Sunday, December 21, 2008

Running to stand still

Liham ng kumadre sa marive_94061@yahoo.com:
AM just now learning the concept of kronos compared to the staid and definitive linear time even as my culture memory is steeped in it. Asian--particularly, the Filipino-- sensibility flows on circular movement of time where the point of a start or of an end is never acutely discernible. It is a blessing and a curse. Therein lies your child-like grip to a firmly-grounded present as well as Nietzsche’s concept of eternal return. He was sensible enough to glance at the world as if time was gone in order to understand such cycle. Must have been a challenge had you faced each other in a time continuum that brought you holding and accepting kismet and fate as cursives to a present we HAVE to believe in; even, as he looked how crooked things can look straight when knowing that the world is spinning between here and no longer.

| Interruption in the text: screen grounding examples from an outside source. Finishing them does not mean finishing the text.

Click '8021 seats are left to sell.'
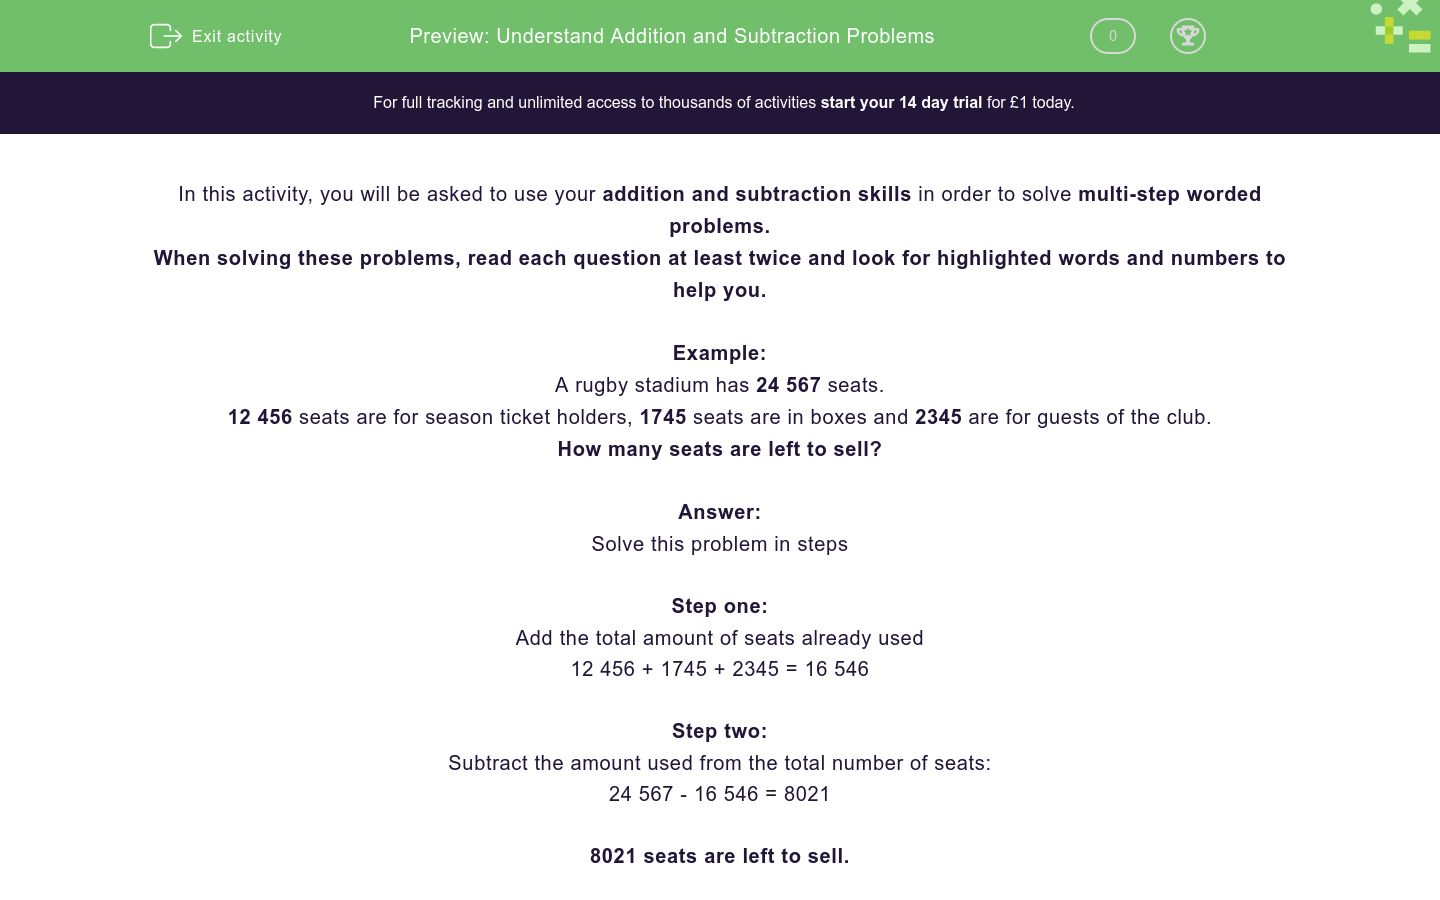 pyautogui.click(x=719, y=856)
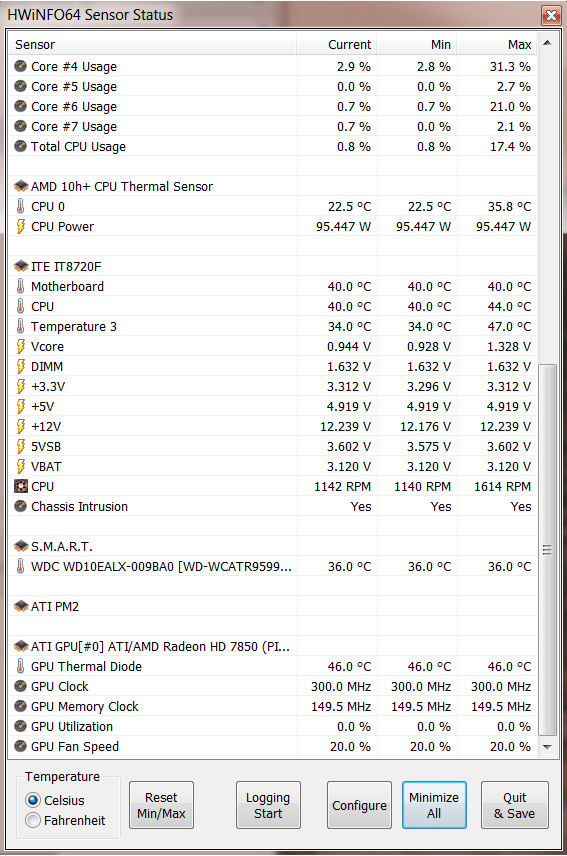Click the scroll up arrow of sensor list
The height and width of the screenshot is (856, 567).
point(547,43)
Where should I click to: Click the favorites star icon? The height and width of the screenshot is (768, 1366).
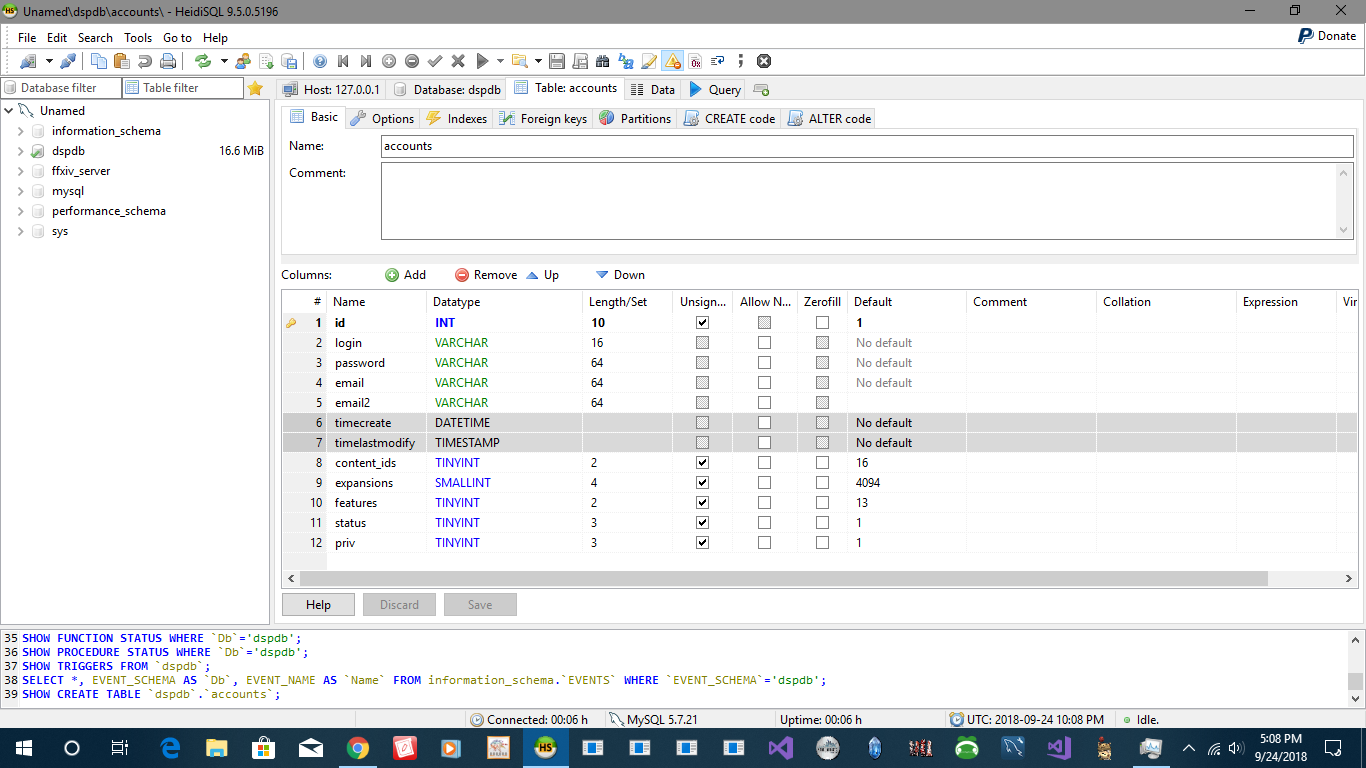tap(255, 88)
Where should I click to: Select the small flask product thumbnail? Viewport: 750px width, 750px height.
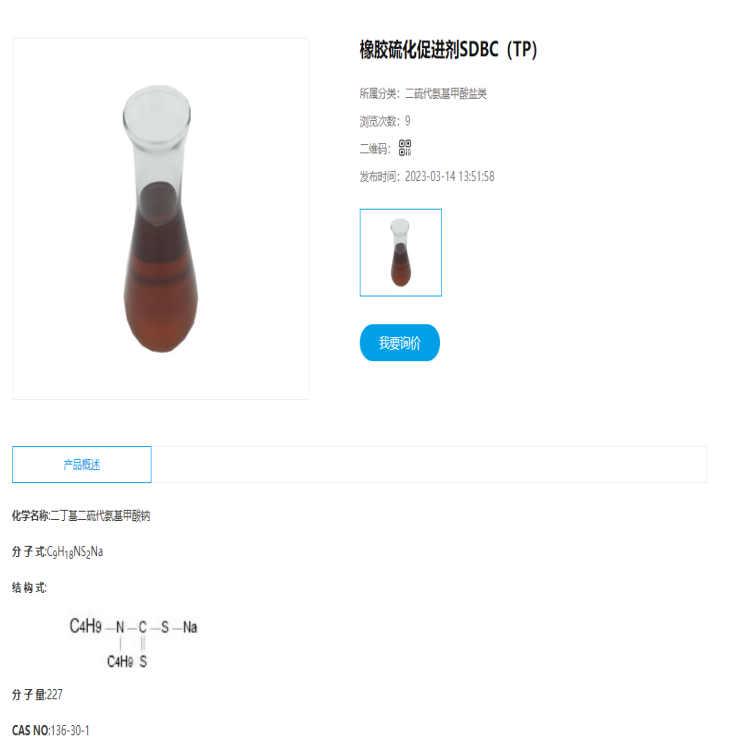400,253
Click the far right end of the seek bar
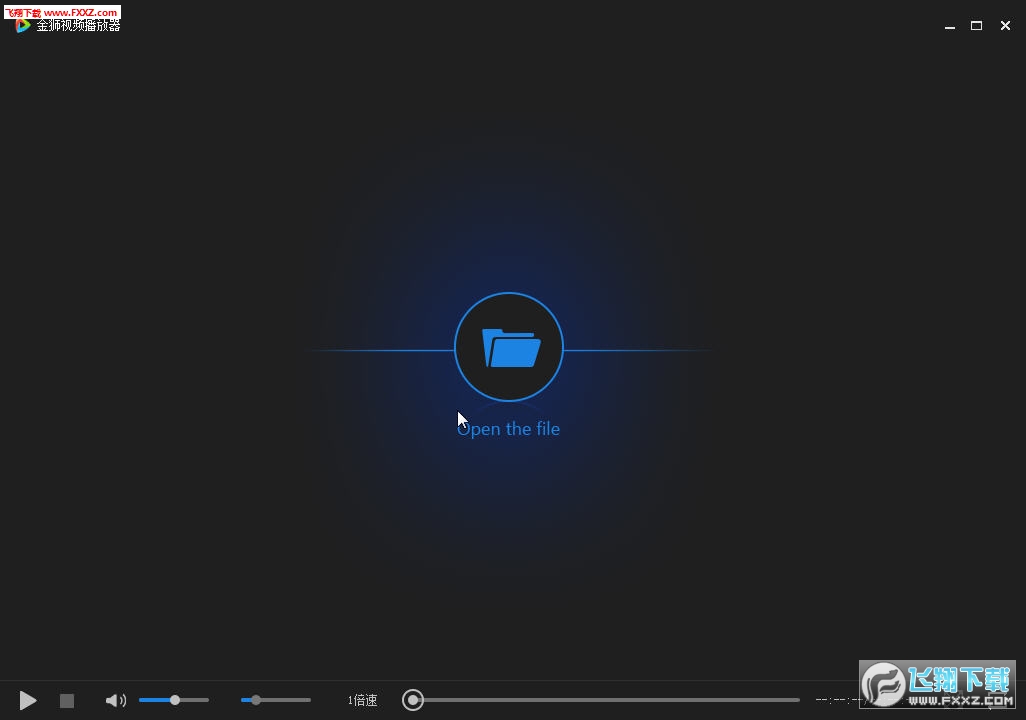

You know, I will go back to our lessons in aikido to expound on my evolving meditative awareness. It is completely different from the one I learned in my profession and as different as the writer's muse whispering ear-worms. I am now in beginner's level 2. My body is responding voluntarily and easily to daily pilatesian and yogic summons and it is good. My boy-mentor just reached his 7th hundred-years, it seems, last week and he challenges me still by his ability to stand or sit in stillness when he should be driving everyone crazy. Can they really be so young and yet so old? I am now learning to stand still and listen to decibels beyond the hearing of the ordinary listeners. Yes, I know how it feels to be looked at like an alien or a crazed being just because I am developing new modes of communicating and understanding. Wala akong pakialam. Why, that feels good, saying that.

Another part of the course is walking. A course in walking? Yes, barefoot. With thin cardboard slippers. In Nike walk-abouts. In Goretex hikers. On pebble. On sand. On cement. On wood. On green, green grass. On hot. On cold. On ice. In water. Against sand. In a minute. In five. In an hour. For hours on a pair of shoes the sensei will choose-- that will be my final exam for this course. (Btw, I did so well in the falling exam, I won a bamboo sword. How about that? But between us, I felt like a thief getting one while the little ones clapped on.) I look forward towards the torment and joyous enlightenment my sensei promises. In this course, the feet rules. The world rests on it and perceptions of the experience defines how a student will finish the complete beginner's level.

Hilam ng kumpadre sa tagakataga@yahoo.com:
ASTIG talaga ‘yung batang binanggit mo—it takes mental mettle to rein the body to a stillness of sorts… well, life’s a whirl… even a snail’s shell configures a swirl of winds hurling out even shadows on its path.

Remember Ray Bradbury’s “A Sound of Thunder”— at a point in a time continuum, a wee butterfly was crushed underfoot… And so much was lost, generations of greens that could have fed multitudes and sprung forth civilizations, gone in a careless… senseless… insensate step…

Taking steps can be so sublime. I can’t let you in on how walking the walk is done. Can’t share my sturdy nimble legs… and they tell me I’ve been investing lots of time, exertions, and insertions between some damsels’ legs… mwa-ha-ha-ha-haw!

Martial elders have it, it takes around 30 years to absorb the spirit of the108 movements in taikiken… and the learner has to gain mastery over those moves before moving on to walking meditation… aikido is moving meditation, poetry in motion… malupit talaga ano? And all it boils down to is nurturing that all-aware feeling of being at home in one’s body—beyond the confines of kinesiology, anthropometrics, milieu, time or terrain…

“Time won’t leave me as I am, but time won’t take out the child in this man,” so ululated U2’s Bono in allusion to Jesus Christ’s counsel to worldly-wise savant Joseph of Arimathea, “Unless you become a child again, you will not enter the kingdom of God.”

Christmas is for kids like Musa and the kid in you and me— no kidding.